*** Data in this exercise Section Begins ***

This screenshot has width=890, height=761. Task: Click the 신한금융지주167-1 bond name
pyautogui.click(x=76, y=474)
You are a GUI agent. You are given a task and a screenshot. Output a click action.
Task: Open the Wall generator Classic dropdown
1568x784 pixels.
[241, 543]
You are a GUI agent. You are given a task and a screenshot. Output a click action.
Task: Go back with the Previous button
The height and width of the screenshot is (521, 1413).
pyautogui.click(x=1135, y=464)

*** Data in this exercise Section Ends ***
*** Data in this exercise Section Begins ***

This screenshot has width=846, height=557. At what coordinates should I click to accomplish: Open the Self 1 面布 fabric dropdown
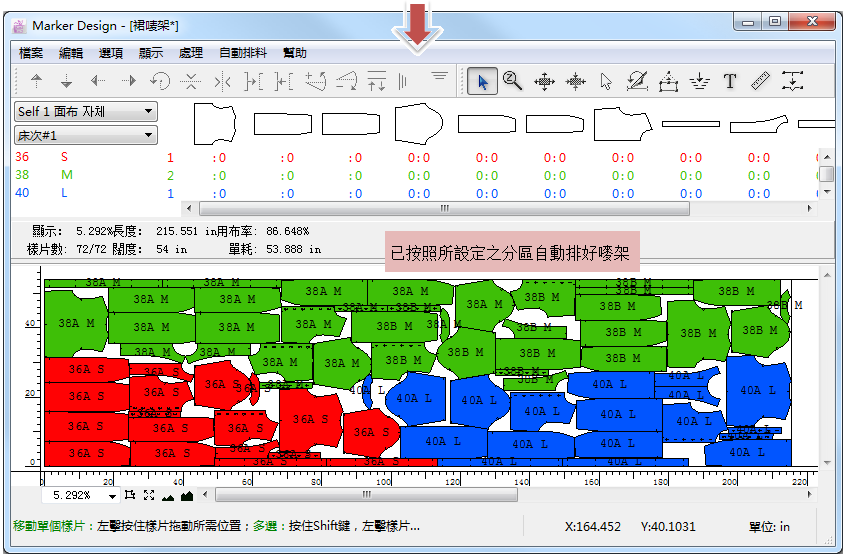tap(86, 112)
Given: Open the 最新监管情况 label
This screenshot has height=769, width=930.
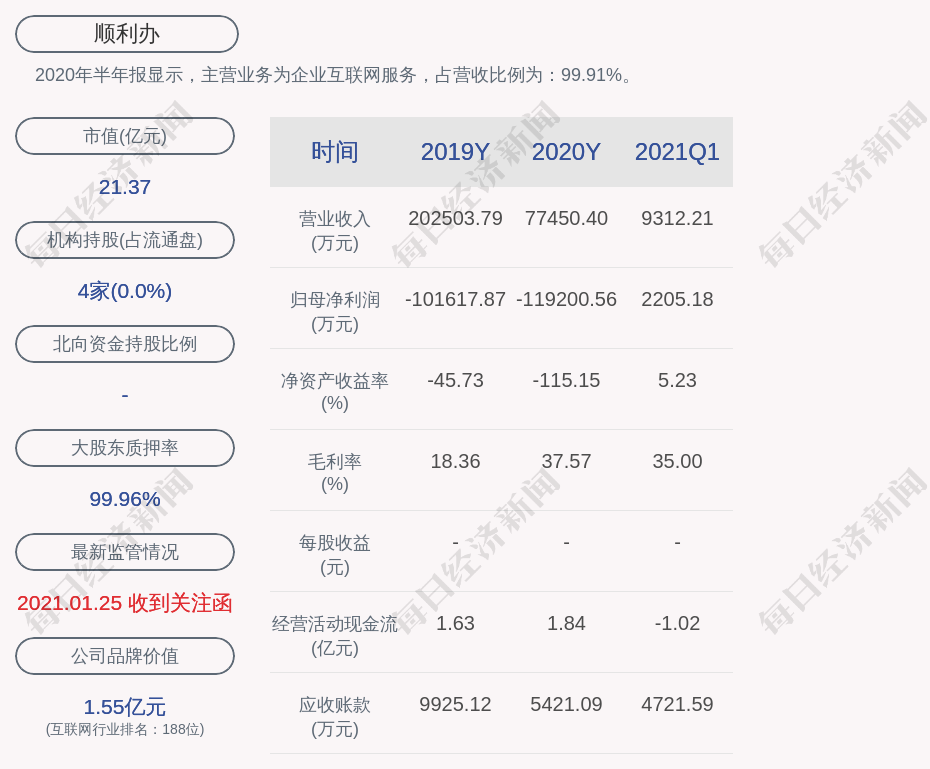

*** Data in this exercise Section Ends ***

• What is needed: Copy out only the lines above from the one with "This screenshot has width=890, height=761." to the one with "Task: Open the", inclusive, exactly as they stand.

• Task output:
This screenshot has width=890, height=761. Task: Click the 신한금융지주167-1 bond name
pyautogui.click(x=76, y=474)
You are a GUI agent. You are given a task and a screenshot. Output a click action.
Task: Open the Wall generator Classic dropdown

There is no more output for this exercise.